Skip to content

Commit

Permalink
Support XML strings in XMLTextInfosetInputter/Outputter
Browse files Browse the repository at this point in the history
- When outputting string elements with the stringAsXml runtime property
  set to true, instead of escaping the simple element content, we
  instead output the content to raw XML as if it were part of the
  infoset. When inputting, we read the XML and convert it back to a
  string as the simple content. When the XML is added to the infoset, a
  wrapper element called "stringAsXml" is added to ensure the default
  namespace is reset. As an example:

  Infoset without the stringAsXml property:

    <foo>&lt;payload&gt;content&lt;/payload&gt;</foo>

  Infoset with the stringAsXml property:

    <foo><stringAsXml xmlns=""><payload>content</payload></stringAsXml></foo>

  Note that there are multiple ways to read/write XML that are
  syntactically different but semantically the same, making it unlikely
  that unparsed XML will be byte-for-byte the same as the original XML.
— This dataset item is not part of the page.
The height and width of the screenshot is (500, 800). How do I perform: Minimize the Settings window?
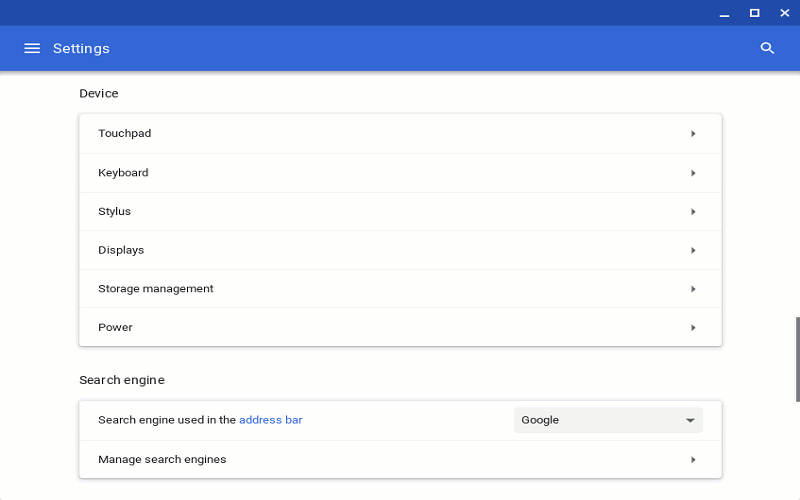723,13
  Also note that the result of the XMLTextInfosetOutputter is used for
  "full" validation. Because this changes its output, essentially
  converting a simple string type into a complex type, this will break
  full validation if stringAsXml is used. If full validation is needed,
  one must use external validation with a modified schema. And example
  of this schema is included in new tests.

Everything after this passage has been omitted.